Beat By the Heat

RAGBRAI Day Minus 2

I have a habit of biting off more than I can chew, at least more than I think I can chew.  If at least one time during an endeavor you say “what the hell was I thinking” it wasn’t worth it.  This attitude has served me well, but if you continually stand at the edge, sooner or later you’re bound to fall off.

My brother, Mark, and I rode the Register’s Annual Great Bike Ride Across Iowa (RAGBRAI) back in 1984, he was seventeen and I was eighteen.  When Mark called this past January and proposed that we ride RAGBRAI a second time, thirty-seven years later, I jumped at the chance to once again cross my home state with one of my favorite people.

Due to COVID I hadn’t seen my mother, who is ninety-two and lives in Des Moines, for eighteen months so I figured that I’d fly to Des Moines, visit mom and then ride the two hundred miles to the eastern Iowa border town of LeMars – the start of the 2021 RAGBRAI (the route changes year-to-year).  I figured that I could make the distance in two days.  Fortunately, my older brother, David, wanted to camp with me at the midway point of Blackhawk Lake – he would drive while I rode.

Some cush Iowa Gravel

The Racoon River Valley Trail (RRVT) begins in the Des Moines suburb of Waukee and continues north and west sixty miles to the town of Jefferson.  My plan was to ride from my borther’s house in Des Moines to Dallas Center where I’d pick up the Trail and follow it to Jefferson, from there it would be farm roads to Blackhawk Lake.  Fortunately I’d ridden the route to Dallas Center the day before with my nephew.  I say fortunately because this eighteen-mile portion required negotiating several detours and unanticipated dead ends.
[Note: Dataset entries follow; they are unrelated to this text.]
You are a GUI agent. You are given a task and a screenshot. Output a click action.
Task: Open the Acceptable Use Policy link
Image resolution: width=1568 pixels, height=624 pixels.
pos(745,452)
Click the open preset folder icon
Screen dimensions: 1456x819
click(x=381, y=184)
The RRVT is a thing of beauty, it’s paved with concrete, not asphalt, and is as smooth as a velodrome.  Did I mention that it’s pool table flat.  I made good time up to the town of Jefferson where I stopped at a Casey’s General Store.  Back when I was a kid, my mom’s friend had this idea to put convenience stores in Iowa small towns, they called them Casey’s General Store; the idea was genius and now the small red stores dot the rural landscape.  The front of the convenience store was lined with heavily loaded bicycles; I figured that I’d come across a group sharing my plan to ride to LeMars.

RRVT as it passes through Perry Iowa

The sunburnt group looked haggard, and I asked if they also ridden from Des Moines.  A shirtless dude with wild hair said that they had come in last night.  I was a bit confused as it was already noon, well into the heat of the day.  A member of the crew offered me a cold can of Coors but I had to refuse, no way was I getting back on that bike after drinking a beer.

The crew was planning on riding up to Blackhawk Lake, same as myself, but when I told them that I planned to ride to LeMars the next day they all shook their heads with one guy saying “that’s crazy man.”

From Jefferson my route went due west into a wall of heat, humidity and head wind.  When I got to the Scranton Casey’s both the temperature and the relative humidity were in the upper nineties.  To make matters worse I was peddling on loose gravel straight into a stiff headwind.  I was having a tough time holding twelve miles per hour.

At mile ninety I was getting a bit concerned as I was having trouble eating – my mouth didn’t seem to have enough saliva to enable swallowing.  I ended up spitting out the energy bar.  I called my brother to see where he was, happily he told me that he’d just arrived at the campground.

Without hesitation I said “hey man you’re going to have to backtrack the route and meet up with me.”

At mile ninety-seven I spotted my brother’s white car coming down the gravel road.  I was only a few miles from my destination but there was no discussion of riding on.  I threw my bike in the trunk and we drove to the campground.

“I’ll just drive you to LeMars tomorrow” my brother said as we drove away.

Self portrait after a hard day

“Yeah man good idea” I replied.

In hindsight I realize that I underestimated the danger of the heat and humidity.  To make matters worse I was surrounded by corn fields; corn plants absorb water at night and release it during the day, greatly worsening the already super humid conditions.  There was no shortage of water on the route, and I drank as much as my stomach could take but despite this I ended up drinking nine liters – after stopping the ride – before I was able to urinate.  Perhaps a better plan would have been to take the trip in three days as I would have been able to knock of seventy miles before noon thereby avoiding the extreme afternoon heat.

I grateful that I had a bail out option, sometimes it’s important to know when to say when.